Assuming the financial system has stabilized and some credit markets are healing, we still have the core economy of consumer income and spending left to wrestle. March's job report will probably be bought by the market no matter what it says - a bad number will indicate things cannot possibly get worse, a good number will be proof that the recovery is already underway, and everything in between will be a sign that the consumer's situation has stabilized - but at some point the market will re-awaken to the gnawing persistence of the decline in the consumer's financial health as unemployment continues its inexorable rise to double digits. I am targeting September or October just because these months are a seasonally weak time for the market, but of course it could happen anytime. (MarketClub has its own technical analysis suggesting a 12-month horizon for fresh lows). Even further out into the future it remains to be seen how much healing we get from trying to solve a problem of indebtedness and leverage with more debt (name your favorite Federal Reserve lending facility or Federal bailout/handout) and try to reflate a collapse in fantasy asset values with fantasy accounting (e.g. elimination of mark-to-market).

Investing gets much dicier as we nudge ever so closer to the well-watched resistance level of 875 on the S&P 500 - maybe the market pushes to 900 just to salt the wounds of bears. T2108, the percentage of stocks trading above their 40-day moving average hit 83% on Thursday. The last two times this happened, we got a top the first week of January, 2009, and the all-time top in October, 2007. Recall that since 1986, selling the S&P 500 when T2108 crossed the 70% threshold, above or back below, has provided a practical capital preservation strategy. This means that we are in over-bought territory. The risk/reward is now very poor for playing chicken with the S&P 500's next resistance level. This next push represents just another 5% of performance.

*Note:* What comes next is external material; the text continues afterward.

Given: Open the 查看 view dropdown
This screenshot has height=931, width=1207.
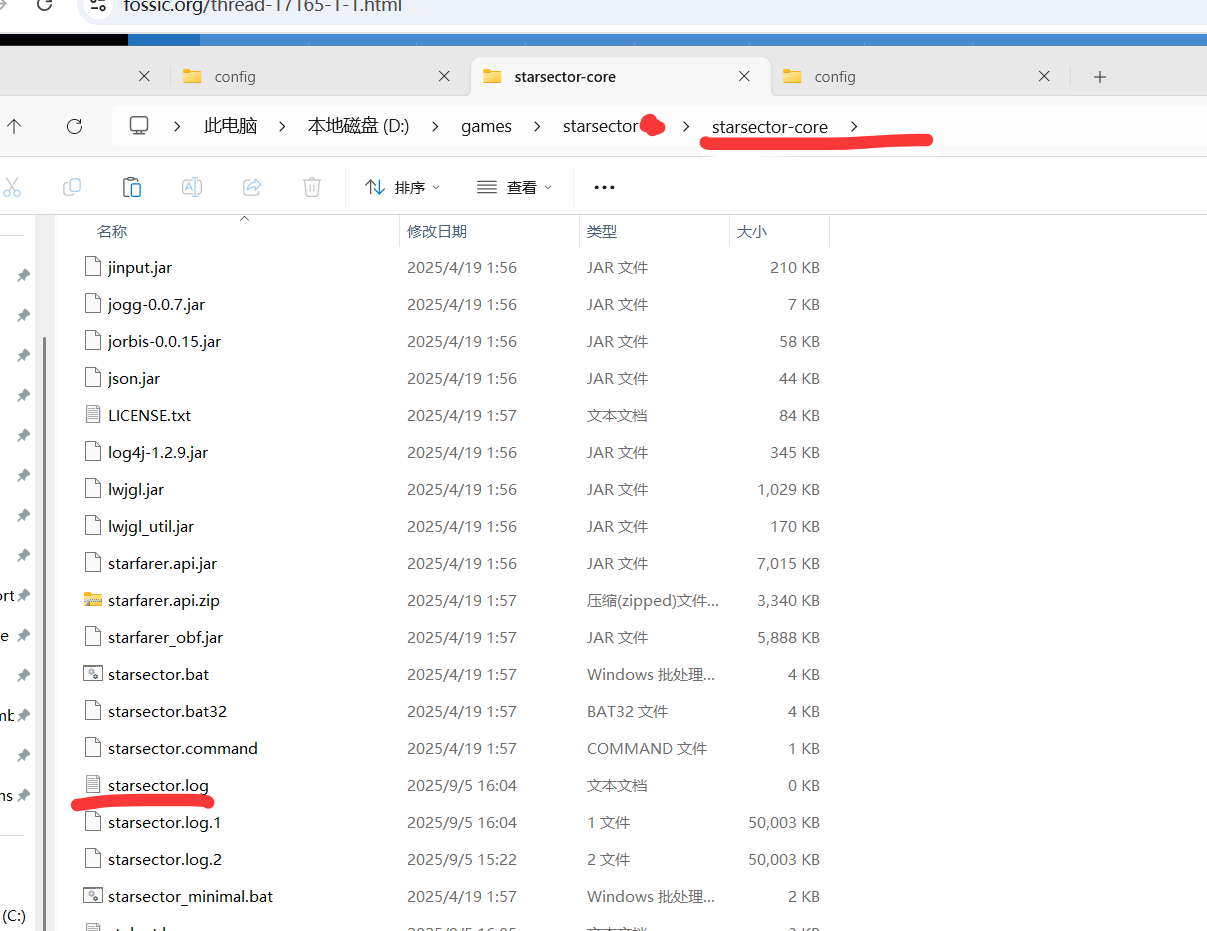Looking at the screenshot, I should [x=515, y=187].
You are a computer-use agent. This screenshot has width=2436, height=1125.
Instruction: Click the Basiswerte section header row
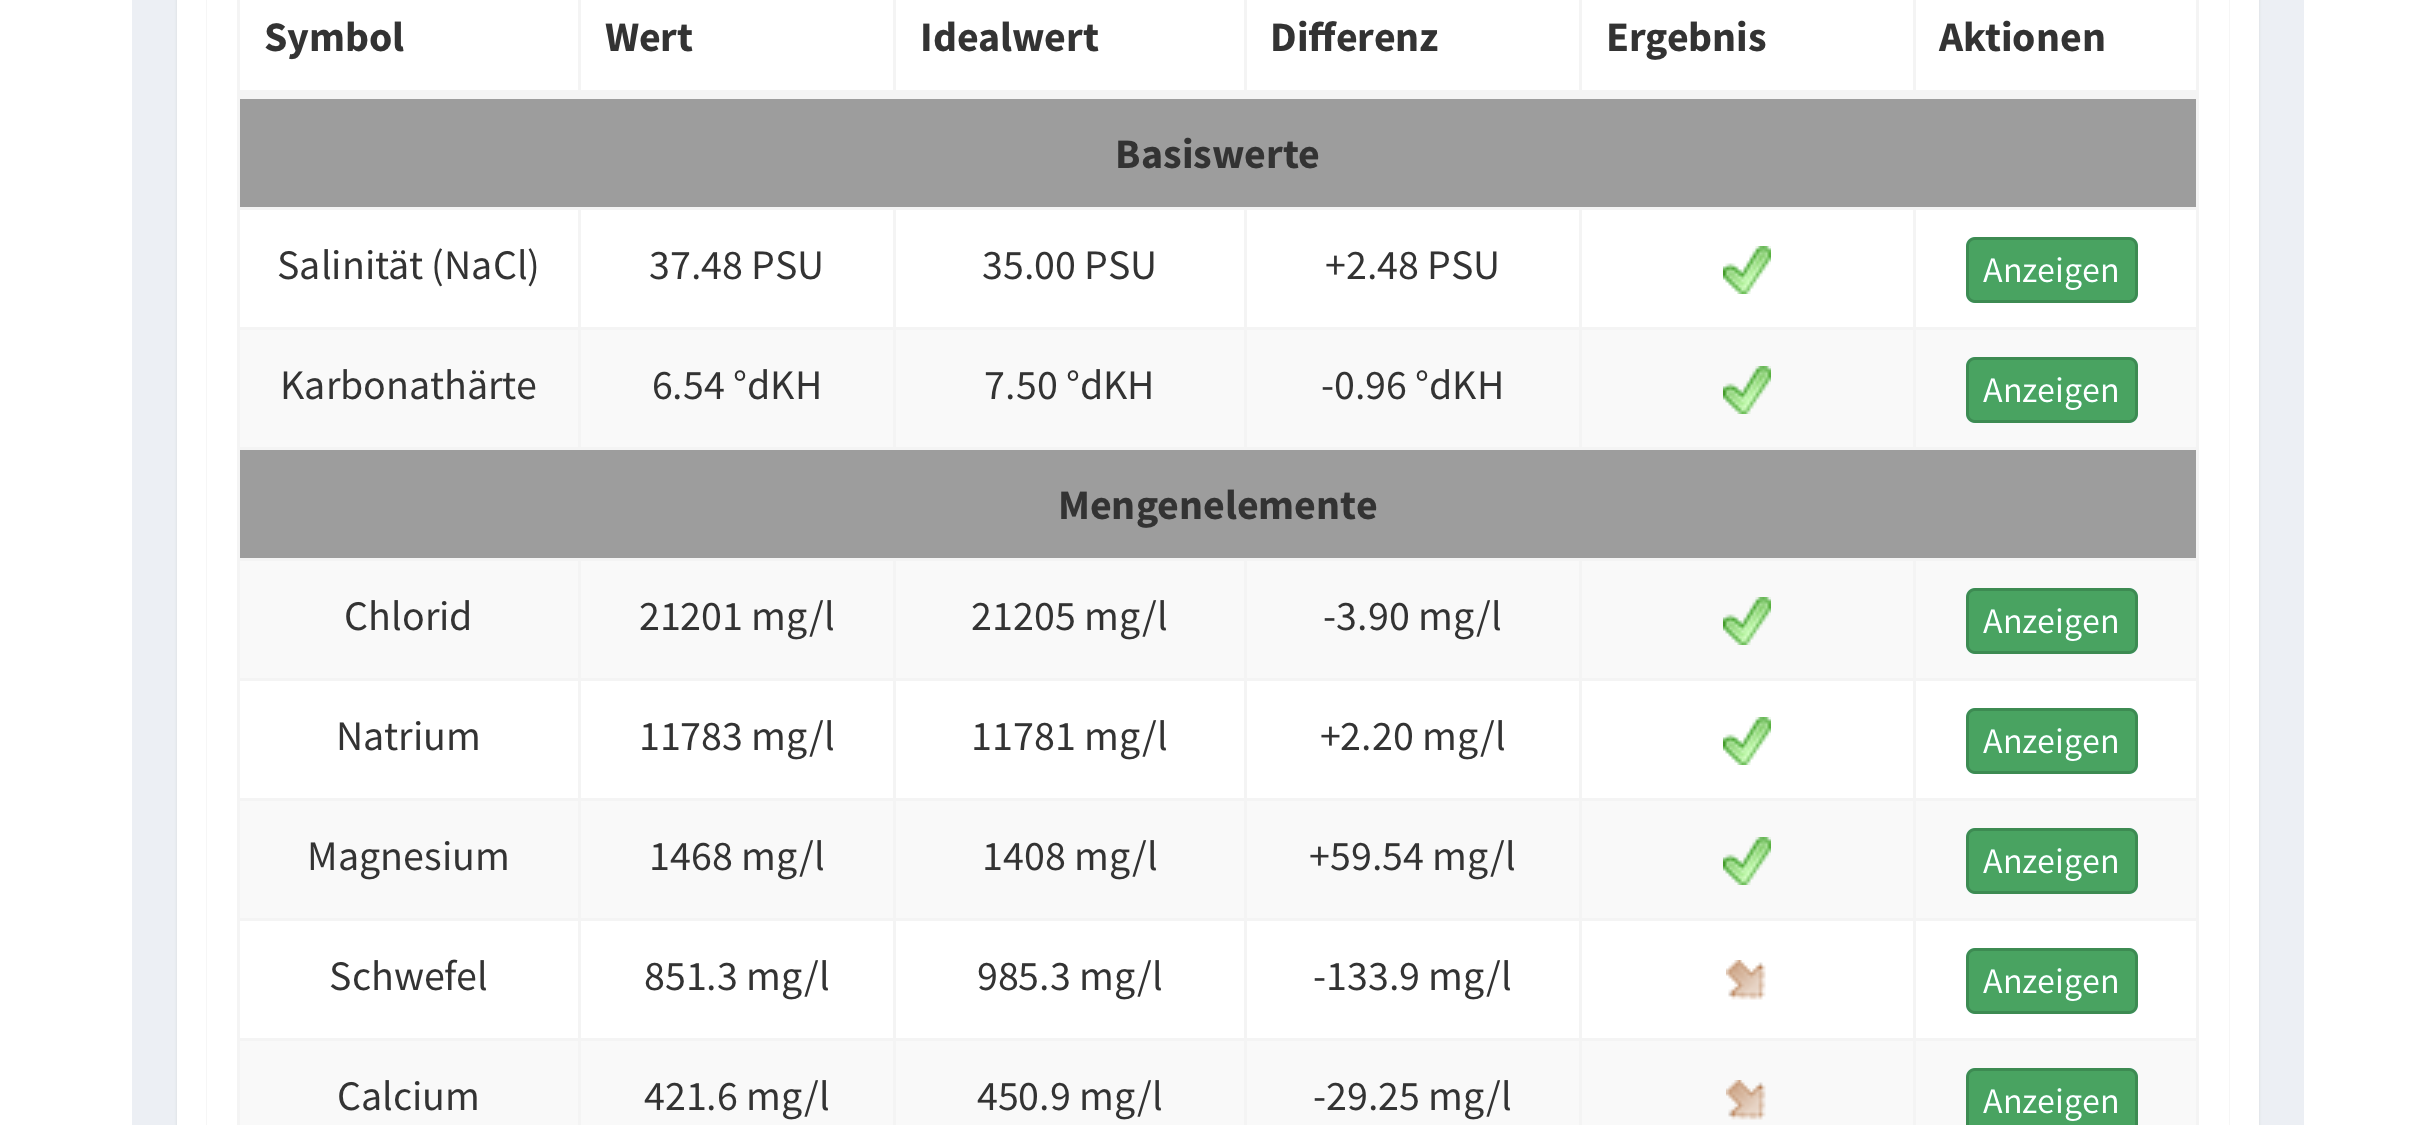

Not a good spot for initiating new longs, and a great spot for selling shorter-term holdings into the rally.

Let's review where the market sits using past T2108 analyses as context:
  1. We last entered oversold territory on February 19, 2009. "Oversold" is defined as T2108 falling to or below 20%. The S&P 500 is up 7% since then. The market spent 15 days in oversold territory and lost almost 10% during that time.
  2. The "buy-the-bottom" rule never triggered. Historically, buying the S&P 500 works well when T2108 is oversold and the VIX spikes to within 20% of its spike during the last climactic bottom. This time, the VIX spiked to within 34% of the last market bottom in November. The VIX got as high as 53% a few days BEFORE the ultimate low, and this was LOWER than the spike that occurred during the "inauguration swoon." It is very possible that I should have been focused on the climactic selling in January and not the lows of November. Regardless, this VIX action helps makes me more skeptical of this latest bottom being THE bottom - not to mention that the VIX remains stubbornly high.
  3. The S&P 500 spent a total of 51 days between over-bought conditions where T2108 is above 70%. Since 1986, the market has spent longer periods between over-bought conditions just 23% of the time. Earlier I suggested that as these days increase, the chances of a rally increase. I have not yet studied this or defined any specific rules. Intuitively, it makes sense, and it worked this time around.
  4. We hit the first overbought condition on March 26 with the S&P 500 closing at 832, comparable to Thursday's close at 834. The market spent one more day overbought before dipping below the threshold again for a brief, and atypical, 2 days. Returns on the S&P 500 are strongly correlated to the number of days spent in the over-bought condition. Given there is about 5% of return to the next resistance level, I suspect that if we are getting there before selling off, we will get there very soon. We are on day number two and counting of being in over-bought territory again. If you had sold at the last over-bought crossing, you would not have missed anything as of Thursday.
Overall, extreme caution is warranted here. The risk/reward appears poor for chasing the rally here. I have become a little more optimistic for the next bounce from fresh lows and oversold conditions.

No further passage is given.